Published on October 13, 2025 9:49 PM GMT

Thesis Statement^[1]

Current arguments for AGI can be distilled to arguments for specific capabilities, not for generality in itself. We need to examine whether there exists a genuine and sound argument for generality as an independent property.

Introduction

In Plato's Republic, Glaucon's challenge to Socrates is to show him why justice is good in and of itself; instead of arguing for its instrumentality. In other words, Socrates has to show Glaucon that we value justice itself, not merely for its after-effects:

"For I want to hear what justice and injustice are, and what power each has when it is just by itself in the soul. I want to leave out of account the rewards and the consequences of each of them." (Plato, Republic, 358b-c)

Following Glaucon's spirit, I dare ask: is generality in AI valuable in itself, or do we follow it merely for its expected instrumental effects?

Dialectic

The problem of reduction

When leading labs say "we're building towards AGI," what do they really mean? If we enumerate all the capabilities they desire (mathematical reasoning, long-horizon tasks, automated R&D and real-world economic tasks, ...) does anything remain in the term AGI after we subtract this list? Or is AGI simply a short name for "all of these capabilities together"?

Most, if not all, pro-generality arguments seem to be reducible to:

"We want adaptability" – which is a specific capability"We want transfer learning" – again, a specific capability"We want to solve multiple issues" – this seems to be a set of specific capabilities

It doesn't seem to be wrong, then, to ask whether generality is the name we give to a sufficiently big conjunction of specific capabilities, or whether there is something qualitatively distinct: generality itself.

The subtraction test: If we could have all the specific capabilities that AGI promises, but without 'generality' (whatever that means, maybe we have all the capabilities but in separate, narrow models), would we lose any value?

The missing argument: intrinsic value

No one seems to argue that generality has value in itself (as we could argue about consciousness or wellbeing). Why not? Maybe because AI (seemingly) is instrumental by nature. So, why do we want generality? And, is that really what we want?
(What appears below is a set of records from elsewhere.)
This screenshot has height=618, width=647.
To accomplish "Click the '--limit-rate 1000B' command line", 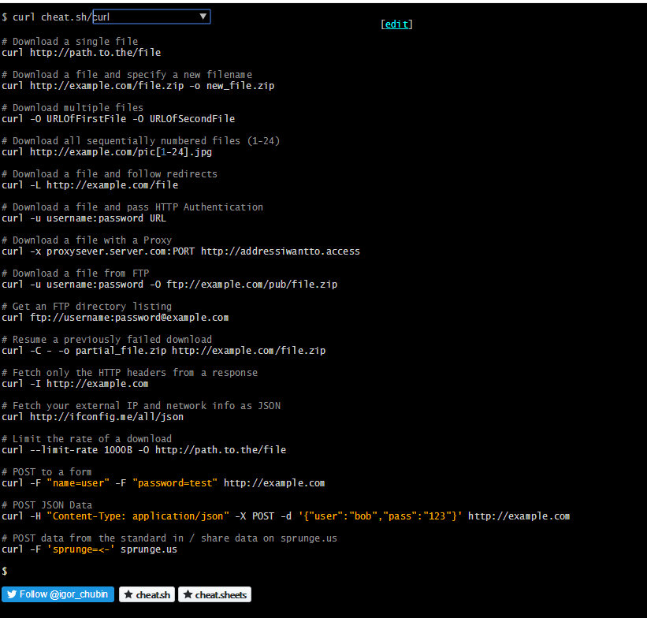I will coord(143,450).
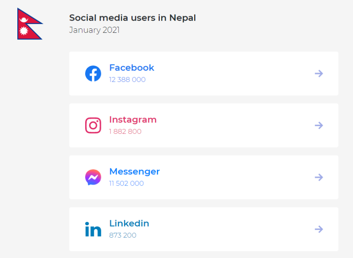This screenshot has width=353, height=258.
Task: Select Linkedin user count 873 200
Action: click(123, 235)
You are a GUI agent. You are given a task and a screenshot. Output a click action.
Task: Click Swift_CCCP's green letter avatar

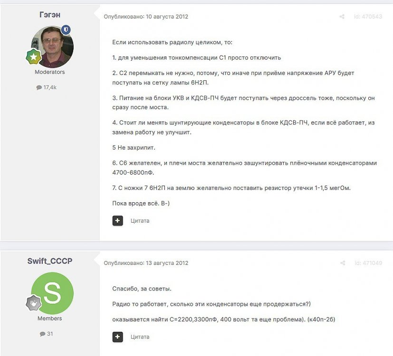pyautogui.click(x=52, y=293)
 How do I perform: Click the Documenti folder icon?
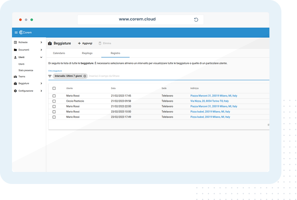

The argument of cognitive economy / from cognitive economics

A general system may be more efficient than maintaining a comprehensive set of narrow systems because:

Share representations across domains, reducing redundant learning and enabling knowledge-transfer.Reduces computational cost and redundancy.Allows for emergence of currently unknown capabilities through unexpected transfer.

But there seems to be an implicit assumption here, that is, it assumes that the cost of maintaining generality will be lower than the sum costs of ANIs (costs of development, inference, and maintenance). Is this empirically true? Could we build accurate mathematical cost models?

Currently, foundation models are very expensive to train and operate, and pushing the frontier is not getting any cheaper. Meanwhile, specialized models are much more efficient. So far, it seems that, if we think in terms of cost/benefit, empirical evidence may favor specialized models.

Moreover, this argument also seems to assume that shared representations are necessarily beneficial. Yet, in ML, it is well known that there are many trade-offs. A model aimed at doing everything may suffer from catastrophic forgetting or negative transfer.

The scaling hypothesis and two types of inevitability

Arguments for AGI often conflate two distinct claims about inevitability:

Socioeconomic inevitability: "competition forces us," "someone will build it anyway," "it's the next natural step." These are claims about coordination problems and race dynamics, Molochian pressures that make AGI development feel unstoppable regardless of whether it's wise.Technical inevitability: the scaling hypothesis (that model capabilities improve predictably with increased compute, data, and parameters) suggests generality may not be something we choose to pursue, but something that emerges automatically from scaling.

The distinction matters. Socioeconomic inevitability is a governance problem which suggests we need coordination mechanisms. On the other hand, technical inevitability is a scientific claim which suggests generality will emerge whether we coordinate or not.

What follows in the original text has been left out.